Gary R. Welsh said...

Scalia read the tea leaves correctly in his dissenting opinion in U.S. v. Windsor when he said it was only a matter of time before the other shoe dropped.

Pete Boggs said...

Marriage & civil unions are unique & different ideas. No common language- no law!

Anonymous said...

They found gay marriage in the Constitution? Funny, I never saw it there. I might give the Constitution a shake and see what else falls out of it.

These dim-witted legal "minds" would do well to remember that a constitution is not an open door to allow every novel social invention currently in vogue, but a strictly bounded permission from the citizens to govern.

In creating and empowering a government via a constitution, we have only agreed to certain, well delineated, limits on how much we would be governed.

When the government finds a constitution to be amorphous, it breaches the contract each citizen made with the government, and to government becomes a rule of force, rather than consent.

Anonymous said...

The ruling in Louisiana sits more comfortably with the idea that a constitution is a limited document and governmental charter than does the rulings which torture the Constitution to have it become, in absence of a relevant amendment, whatever anyone would like it to be.

The favorable rulings have simply been urban liberals writing opinions pleasing to other urban liberals. Ultimately, constitutional government by preference will fail in this issue, and the people will be told that if they want the Constitution to recognize gay marriage, so amend it, or choose to reside in a state that more harmoniously aligns with their tastes.

Gary R. Welsh said...

There is actually nothing in the U.S. Constitution about marriage period, probably because the founders believed the state's were best suited for writing laws respecting marriage. The full faith and credit clause, however, would on its face require a state that does not recognize same-sex marriage to recognize a same-sex marriage lawfully entered into in another state. Per U.S. v Windsor, the Supreme Court has effectively interpreted the due process clause of the Fifth Amendment to prohibit recognition of a couple's marriage based on their sexual orientation.

Anonymous said...

"The full faith and credit clause, however, would on its face require a state that does not recognize same-sex marriage to recognize a same-sex marriage lawfully entered into in another state."

That's a big stretch. I see no facial requirement of gay marriage in the clause.

"Full faith and credit shall be given in each state to the public acts, records, and judicial proceedings of every other state."

That you own the load of timber in your semi as you travel across state lines seems to be covered, as does your ownership of the semi. That the State of New Jersey has recognized you as the Great Wizard of the Ages, due all rights, privileges and honors may be safely ignored by Delaware.

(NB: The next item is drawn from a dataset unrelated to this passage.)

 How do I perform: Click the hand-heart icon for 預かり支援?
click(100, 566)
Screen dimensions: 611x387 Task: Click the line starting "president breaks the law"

The Full Faith and Credit Clause really only prevents a state from frustrating commerce amongst all the states.

Gary R. Welsh said...

The Full Faith & Credit Clause has applied to marriages. For example, one state allows a 16-year old to consent to marriage, while another state requires a person to be at least 18 years of age to consent to marry. The latter state is required to recognize that marriage even though it would not have been legal if entered into in that state.

Anonymous said...

"The Full Faith & Credit Clause has applied to marriages."

Courts say a lot of things that are nowhere in the Constitution. Are you having a discussion about what the Constitution actually says or what someone get get away with arguing?

In the case of the junior marriage, the courts will use one of those byzantine interest-balancing tests to determine that it's best for states not to upset validly created marital bonds that will become valid in State B with a few calendar flips. One cannot allow children to become bastards or orphans merely because of relocation.

Junior marriage is of the same type and character recognized by State B; if a few years premature.

Any Oklahoman will quickly affirm that junior marriage is much less disruptive to the Oklahoman lifestyle and in no way analogous to gay marriage.